Y. Okada, T. Onishi, K. Tanaka, S. Morimoto, M. Tsuji, K. Watanabe, A. Okazaki, T. Takeuchi and Y. Kumahara
Prolactin (PRL) and TSH responses to TRH, chlorpromazine (CPZ) and L-DOPA were studied in 23 children (15 male and 8 female) with human growth hormone (HGH) deficiency. Eight patients (group I) showed normal PRL response to TRH and CPZ but TSH response to TRH was delayed in 4 of this group. Twelve patients (group II) had normal (4 patients) or higher (8 patients) baseline PRL level and showed lower PRL response to CPZ than that to TRH. TSH response to TRH was normal in 3, blunted in 1, and delayed in 8 patients. Three patients (group III) had no PRL response to either TRH or CPZ. TSH response to TRH was normal in 1 but blunted in 2 patients.

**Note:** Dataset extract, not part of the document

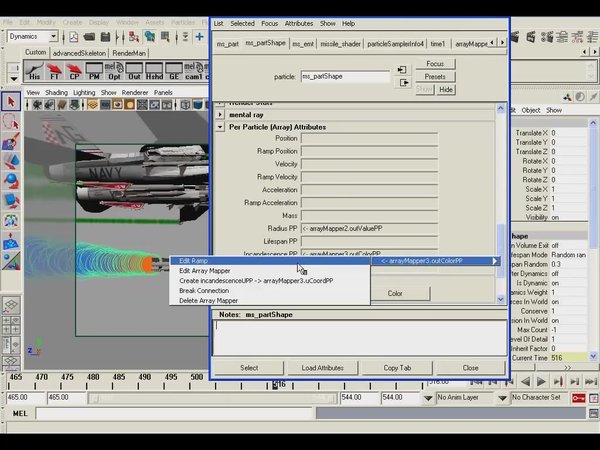Select the arrow Select tool
This screenshot has height=450, width=600.
(x=11, y=101)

Of 8 patients with a higher baseline PRL level (group II and III), L-DOPA suppressed PRL secretion to less than 50 % of the initial value in 7 patients, but not in 1 patient, in whom the diagnosis of hypothalamic tumour was established on brain surgery following these examinations. These results suggest that hypothalamic disorders are involved in more than half of 23 children with HGH deficiency.